もちろん、連合、あるいは帝国で、不穏な策動がうごめくたびに、グントラムが素早く手を回して危機を事前に摘み取りつづけたことこそが、平穏を長く保つにあたって最大の効力を発揮したのだ。
歴史に永続する平和はない。しかし、史上空前の破局をもって終わるのではないかと不吉にささやかれた、ノルデヴィング連合とエルギア帝国の対峙は、両雄が存続するあいだに全面戦争を迎えることはなかった。
・・・・・
グリュナス王国の執政グントラムは、独身のころ「眠らずの君」と異名を取り、夫人ヒルトとの結婚後もしばらくは夜を徹して政務をこなしていたが、南洋へハネムーンに出かけて以降、仕事が立て込んでいてもきちんと寝むようになった。
1日に18時間は政務にあたっていたのが、だいたい半分になったが、以前は執拗に再確認や見直しをしていたところを即決し、グントラムのこなす仕事量は結果的に変わらなかったという。

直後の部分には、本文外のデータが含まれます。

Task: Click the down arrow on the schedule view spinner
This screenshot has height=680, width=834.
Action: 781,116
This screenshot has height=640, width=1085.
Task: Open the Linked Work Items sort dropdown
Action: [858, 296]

これは、後世の知見からすれば、無休で根を詰めて仕事をするより、適切な休息を取ることでパフォーマンスが良くなったのだと説明できる。
「安眠姫」ヒルトは、科学的根拠にもとづいていたわけではないながらも、夫を正しい生活習慣へ導き、グリュナスに安定と発展をもたらした。

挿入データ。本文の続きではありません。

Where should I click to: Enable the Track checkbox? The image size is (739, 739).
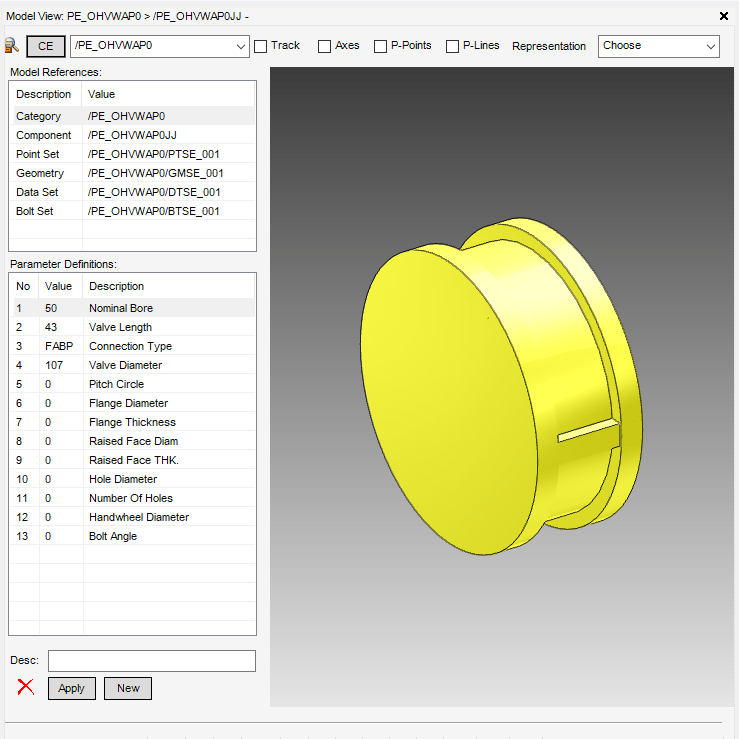(x=261, y=46)
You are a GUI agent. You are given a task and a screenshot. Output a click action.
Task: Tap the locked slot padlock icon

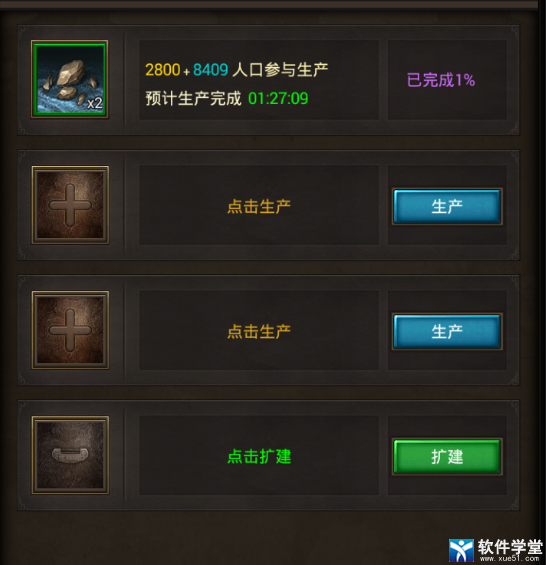[70, 455]
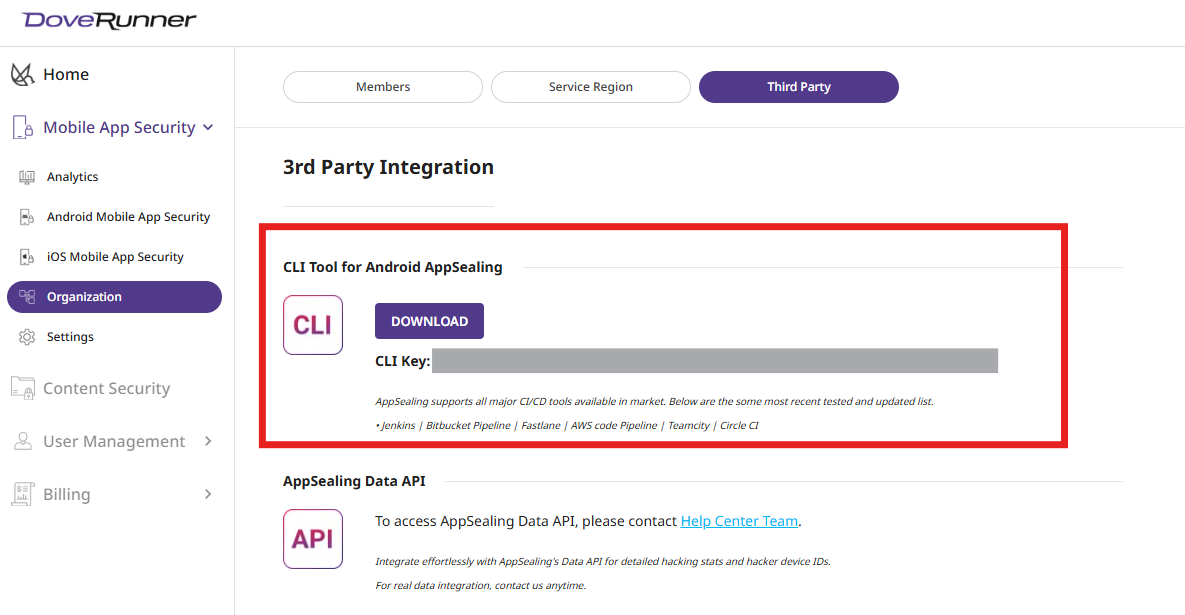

グントラムとヒルトは国王オットーから公爵と公爵夫人の称号を贈られ、ふたりの血筋は長くグリュナス王統を支え、表看板の王家と実務の公家という両輪体制は、ノルデヴィング連合とエルギア帝国が史書の中のみの存在となって以降もつづいた。
どんなときでも黒幕じみた不敵な表情を浮かべているグントラムだったが、ヒルトの前では「とてもかわいい」顔を見せていたという。
取りつくろいのない「グリュナスの鉄面皮」の真の笑みは、ヒルトのほかには、実兄オットーだけが知っている顔であった。